Oh, and this is a good thing, by the way. Stocks probably won’t challenge new highs again this week. But they’re setting up perfectly for a solid year-end run…

S&P 500 and 50-Day Moving Average

Think of this sideways action as an undercover correction. Just look at how far the S&P has extended from its 50-day moving average. It needs a rest at these levels—and there’s no better way to accomplish this feat than a bunch of false moves higher and lower. Suck in some new shorts, burn some traders and reload.

Your best plan of attack right now is to keep it simple. Don’t overthink your strategy. It might look tempting to short the crap out of the market over the next week or two. Don’t do it. So far this year, investors and traders have bought every bearish move.

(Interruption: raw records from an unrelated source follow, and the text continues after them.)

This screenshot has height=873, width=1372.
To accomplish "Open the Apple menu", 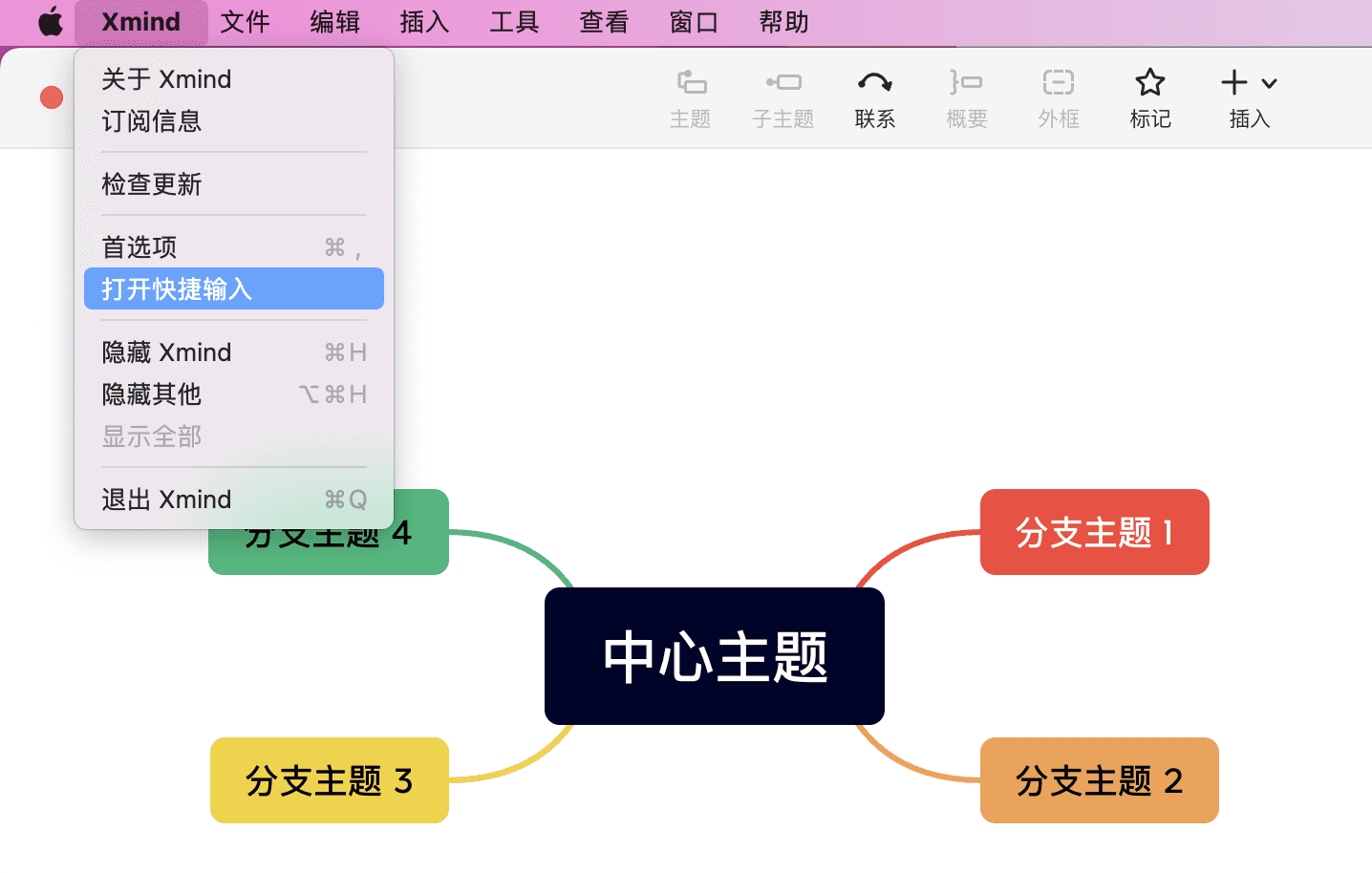I will pos(50,21).
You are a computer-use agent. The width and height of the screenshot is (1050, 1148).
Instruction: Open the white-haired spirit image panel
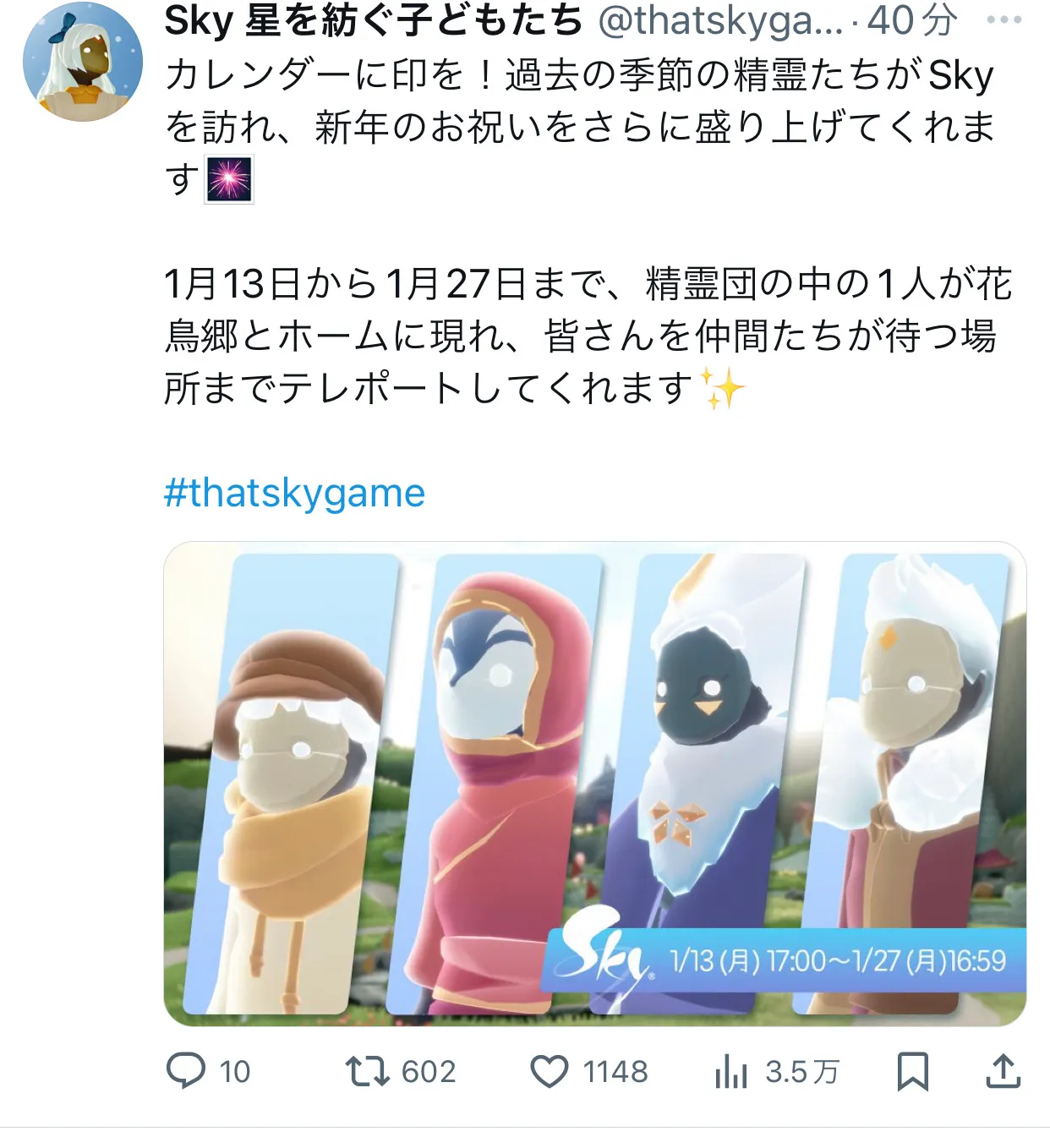pyautogui.click(x=903, y=744)
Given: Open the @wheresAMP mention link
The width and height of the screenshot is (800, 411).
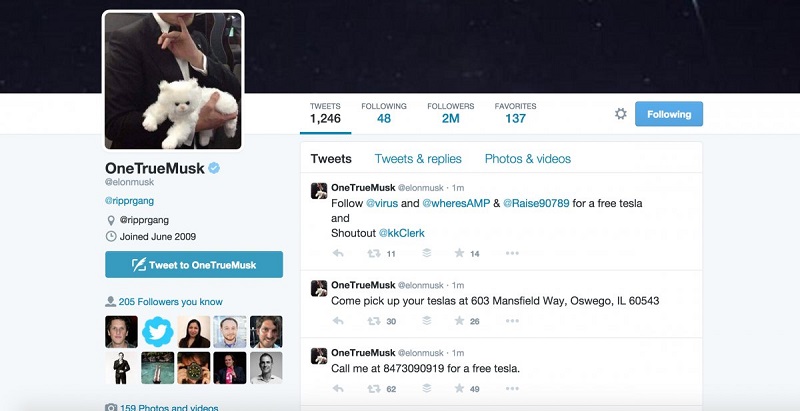Looking at the screenshot, I should [x=455, y=203].
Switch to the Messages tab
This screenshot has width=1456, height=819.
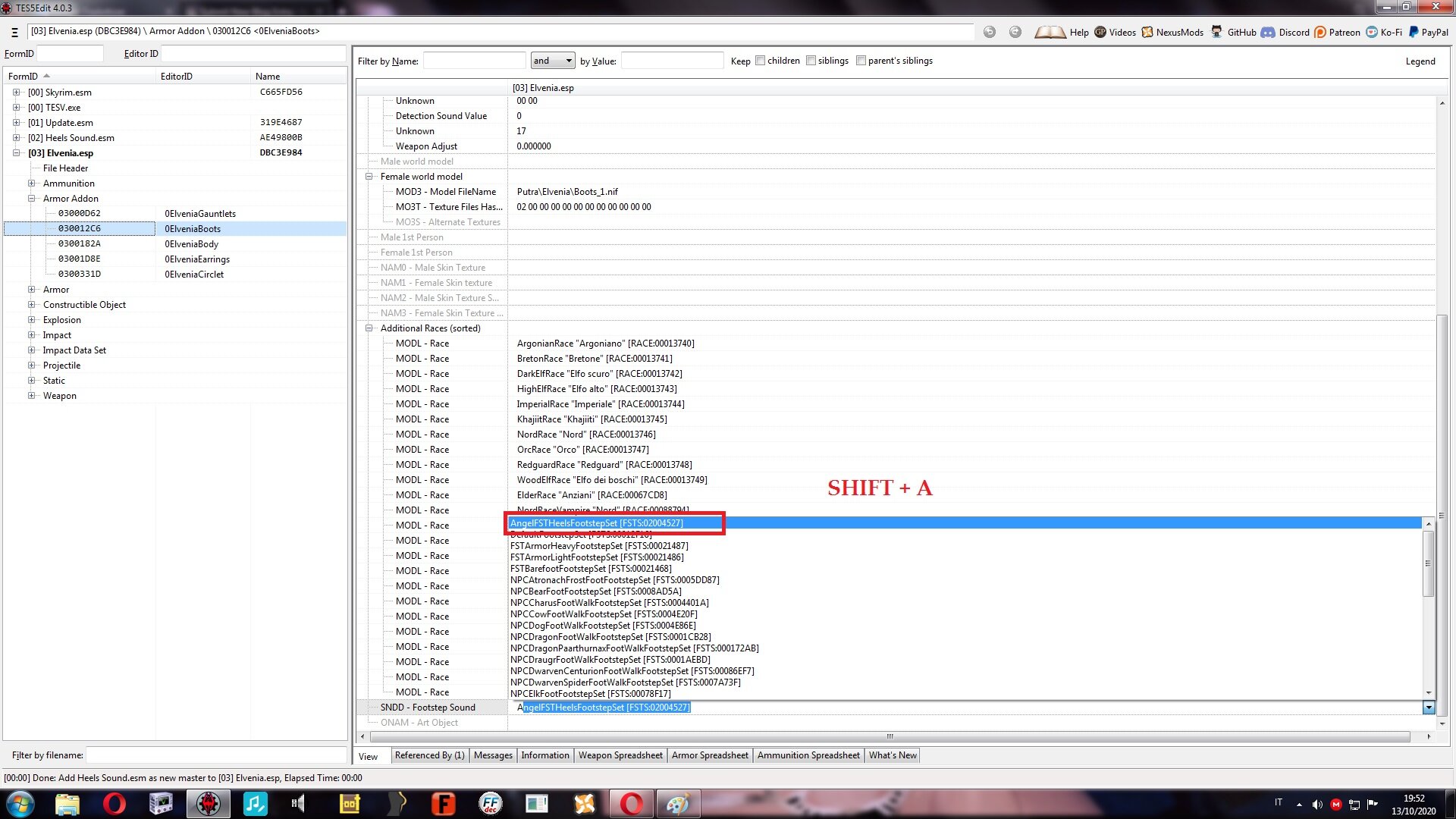[492, 755]
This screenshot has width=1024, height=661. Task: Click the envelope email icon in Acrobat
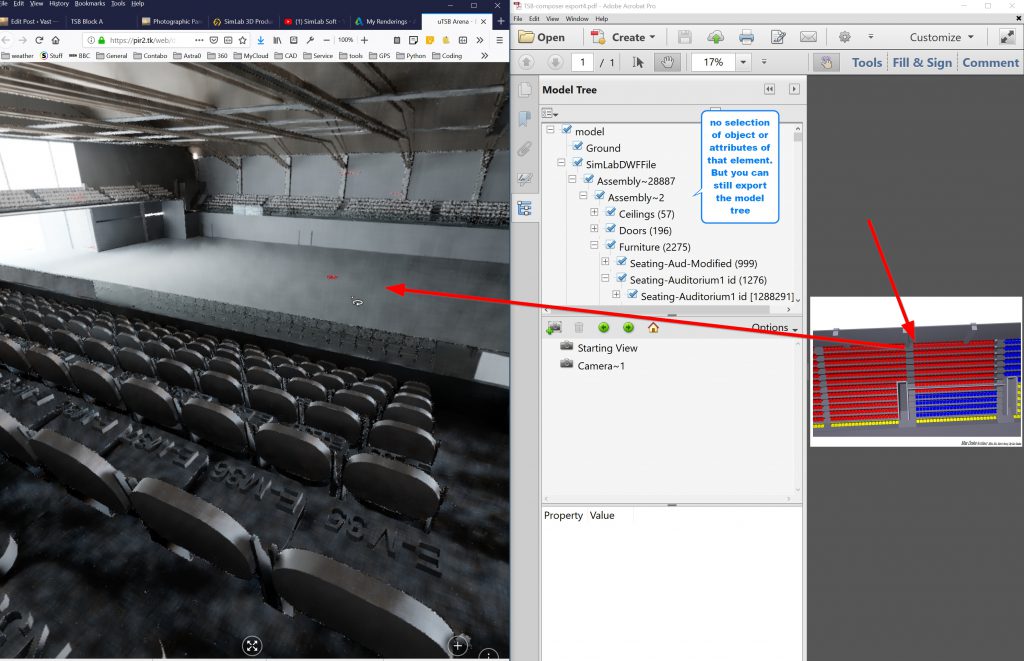[808, 37]
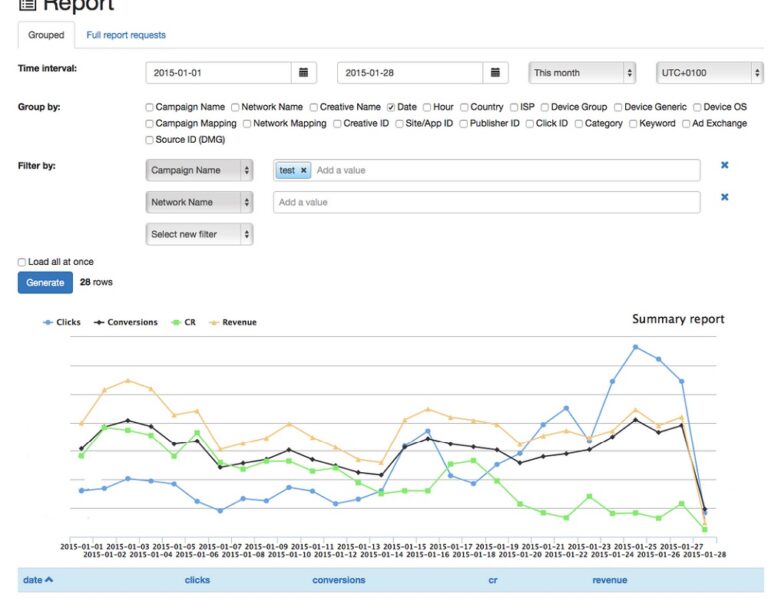Toggle Revenue series in chart legend
The width and height of the screenshot is (768, 598).
pyautogui.click(x=233, y=322)
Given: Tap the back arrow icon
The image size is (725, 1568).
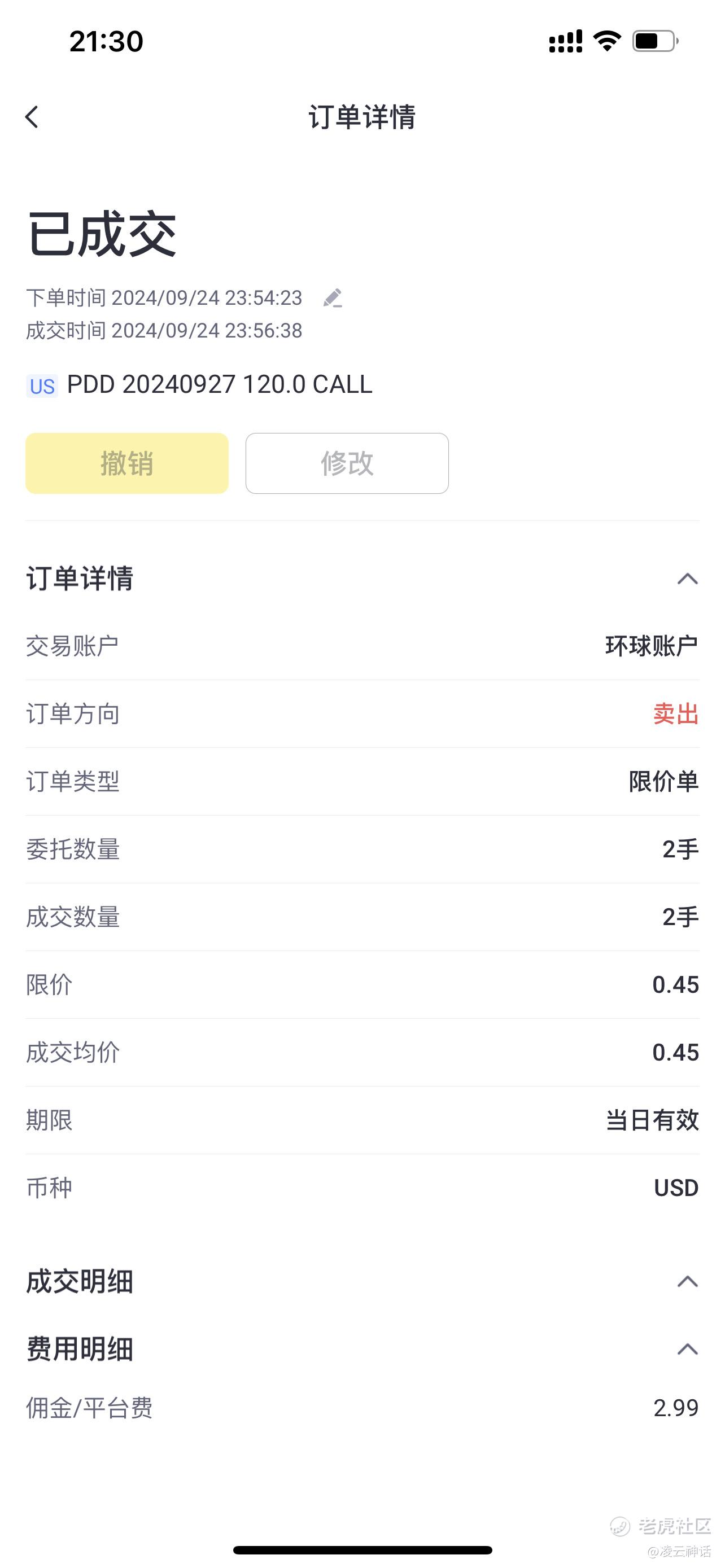Looking at the screenshot, I should [32, 117].
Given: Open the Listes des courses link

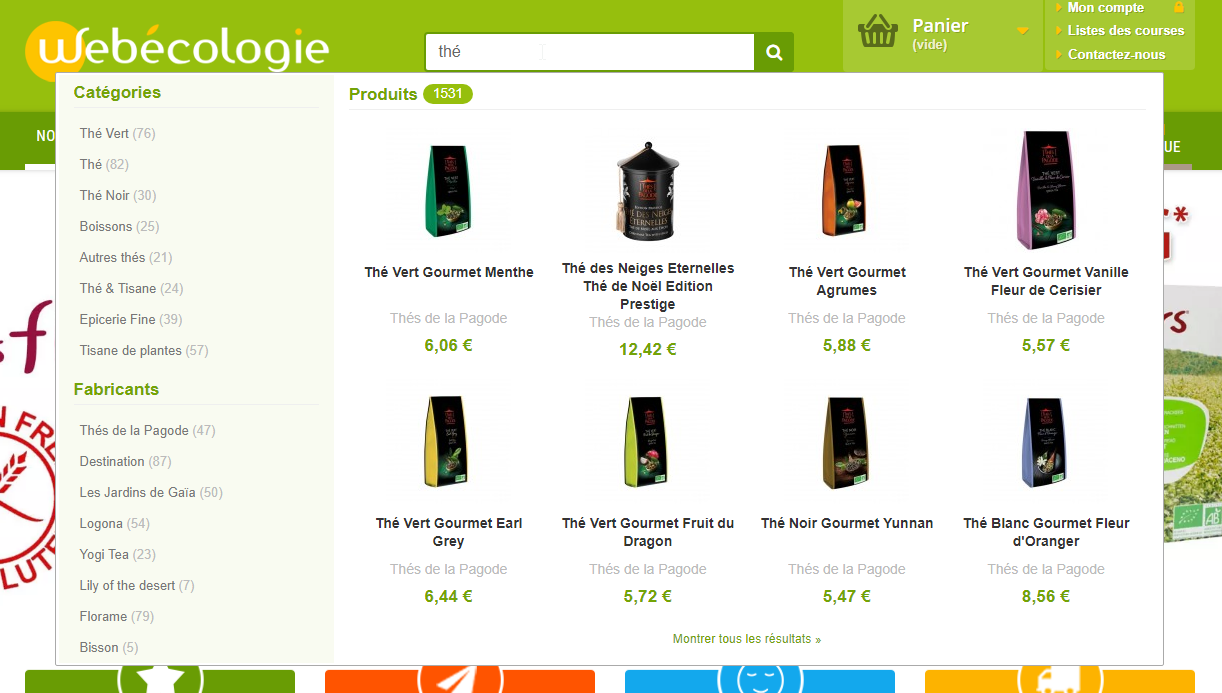Looking at the screenshot, I should 1125,30.
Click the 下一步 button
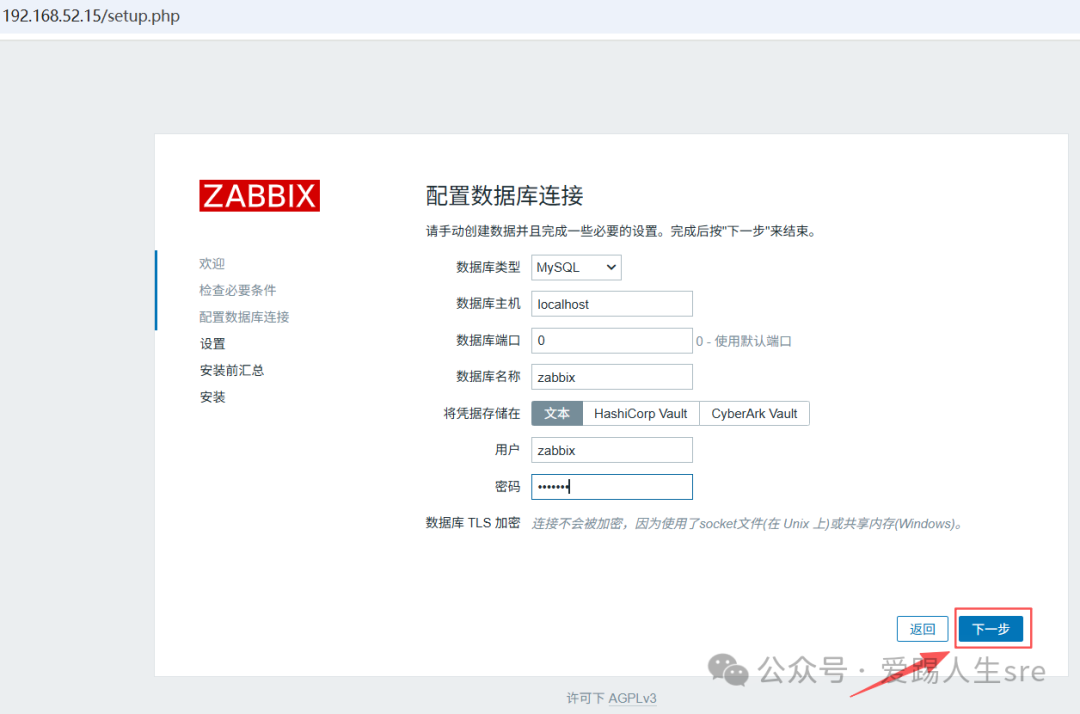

I told you yesterday we haven’t seen the 2013 highs just yet. Plenty of stocks are setting up for higher prices as we hit the home stretch. Stick with what works and the market will reward you…


Greg Guenthner
for The Daily Reckoning

Ed. Note: In addition to this quick rundown of the day’s market moves, Greg offered readers of his Rude Awakening email edition 5 important numbers to keep in mind throughout the day, as well as one actionable trend that could make investors some incredible gains in the end-of-year run up. If you didn’t get it, don’t worry. You can sign up for FREE, right here, and start getting the more comprehensive Rude Awakening email edition sent straight to your inbox every morning before the opening bell.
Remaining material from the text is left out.